"Let books be your dining table, / And you shall be full of delights. / Let them be your
mattress,/
And you shall sleep restful nights" (St. Ephraim the Syrian).


Saturday, June 23, 2018

Austerity Britain

This book has nothing especially to do with Eastern Christianity; but I make note of it in case there are others who would be interested in the history it recounts so splendidly: David Kynaston, Austerity Britain 1945-1951 (New York: Walker & Co., 2008), viii + 692pp.

It's been out for a decade, but I just found a copy in a used bookstore a few weeks ago, and read it not merely with interest but with something approaching delight in the prose and the author's deft control of what, in lesser hands, could easily have been a sprawling and uncontrolled narrative bloated on masses of data. It has won consistently, and deservedly, high praise from all the reviews I've seen. You might think, given the unrelentingly grim era it covers, and the masses of data it draws on, that this book would be a plodding dullard, but you would be wrong. The author's wry outlook and propensity for finding the telling detail without being overwhelming is excellent.

I read it because I wanted to understand in more detail what drove my Glaswegian grandparents to flee to Canada after the war, my grandfather leaving in 1948 to find work and a home, and my grandmother, with my mother and her brother, following in 1949. They never really talked in a lot of detail about why they left, other than vaguely mentioning "greater economic opportunities." And, regrettably, I never thought to ask them about all this when they were still alive.

One thing, after reading Kynaston's book, that is now clear to me is the timing: my grandfather left in early 1948, not long after the worst and coldest winter (1947) in modern British history. Now I understand why, whenever I visited their house in Canada, the heat was always utterly unbearable: 85 degrees and above. You absolutely sweltered in their house (or in the car, if driving with them) and longed to go outside and roll in a snowbank. But for them it could never be too warm.

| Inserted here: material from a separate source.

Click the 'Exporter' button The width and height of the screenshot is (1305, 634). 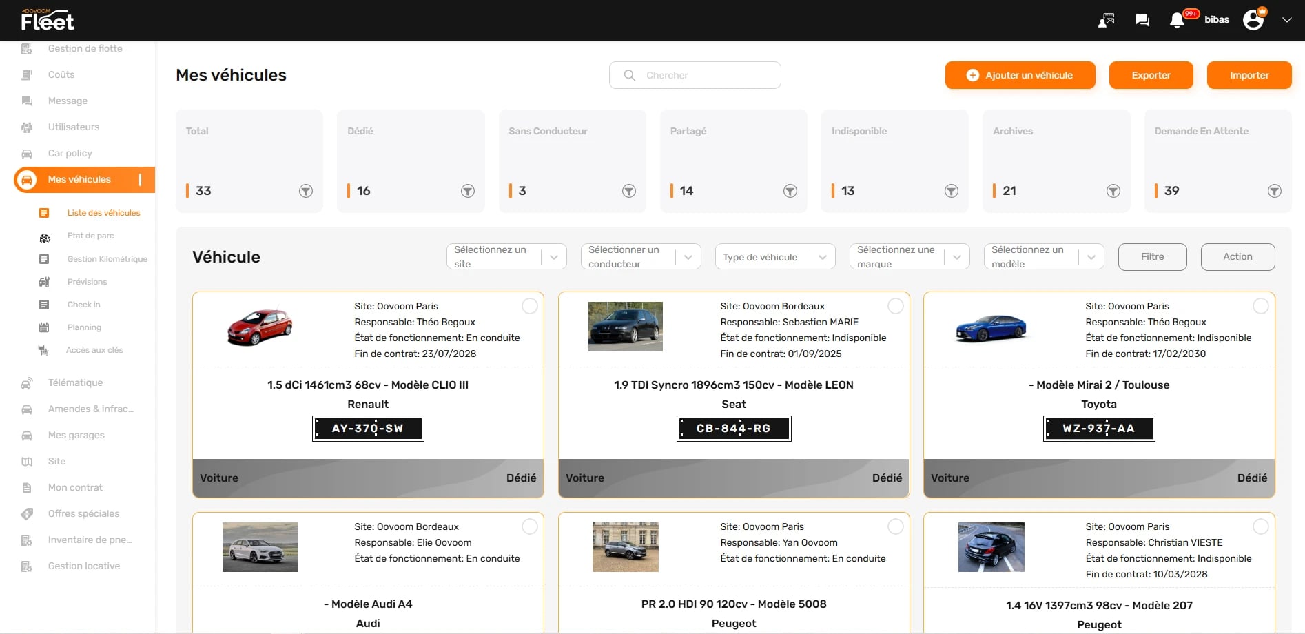point(1151,75)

I knew that they had had many close calls during the war, living as they did along the River Clyde, then the largest shipbuilding site in the British Empire and thus an object of particular attention from the Luftwaffe; and I knew, vaguely, of the rationing; but I knew nothing of the detail and extent of the destruction--how many hundreds of thousands were living in the barest of "houses" with no plumbing, dozens packed into a few rooms without heat; and I did not understand how grim and far-reaching was the rationing--until reading Kynaston's book, which shows how the rationing got worse after the war, and in some cases things that were never rationed during the war ended up so afterwards. Again a piece clicked for me: my grandmother used to apply butter to her bread with a trowel, half an inch thick. Now I understand why--as, also, I understand why every meal included as fat a roast (pork, beef, ham) as they could lay their hands on. Oh, and the sugar. My grandfather was notorious for putting huge quantities of sugar on everything along with gallons of cream. They were making up for what they had not known for so long during a pivotal and memorable part of their life.

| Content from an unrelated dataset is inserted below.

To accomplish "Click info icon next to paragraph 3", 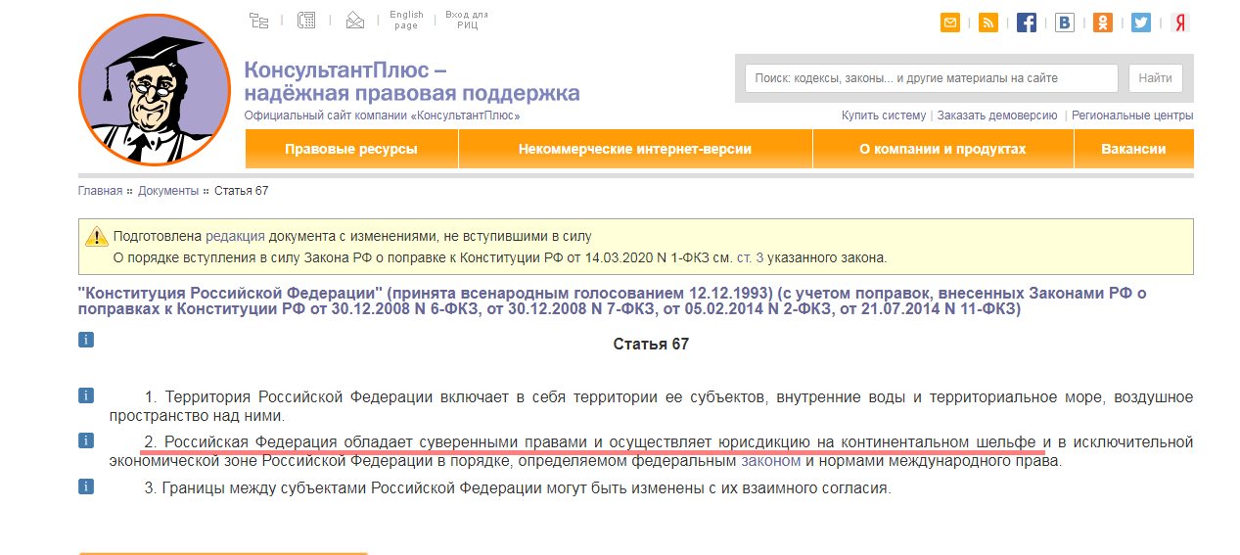I will click(86, 486).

These factors--food, the cold, and the need for basic housing for hundreds of thousands of people--when combined with the huge numbers suffering from medical conditions they could not afford to treat also helped me understand the seemingly mysterious 1945 election with Labour's massive majority: it wasn't a repudiation of Churchill (whom my grandmother taught me to revere), who remained hugely popular and venerated; but it was a long-simmering desire for much better social conditions after enduring so much hardship in the war. (This election, I'm somewhat chagrined to admit, was also, I recall, one of the factors that my grandparents said drove them to leave. My grandfather's family were small business owners who felt like Labour would destroy the economy.)

Thus, for those interested in politics, this book covers, of course, the Labour government under Clement Atlee, when dramatic social changes--not least the National Health Service--were brought in. Had members of that government--in particular the fascinating and fiery orator and Welshman Aneurin Bevan--had their way, the changes might have been even more dramatic. The battles Bevan (who grew up in the staggeringly horrid conditions of the coal mines of Wales) fought against other more right-wing Labour ministers and members--to say nothing of the reactionaries in the British medical establishment--are retold in this book, making it of interest to those who follow, as I do, some of the intellectual developments of postwar British politics of the left. Nobody who doubts the existence of "class warfare" can do so after reading Kynaston's fascinating book--the first of a series, followed by, inter alia, Family Britain 1951-1957, and Modernity Britain 1957-1962, both of which I look forward to reading.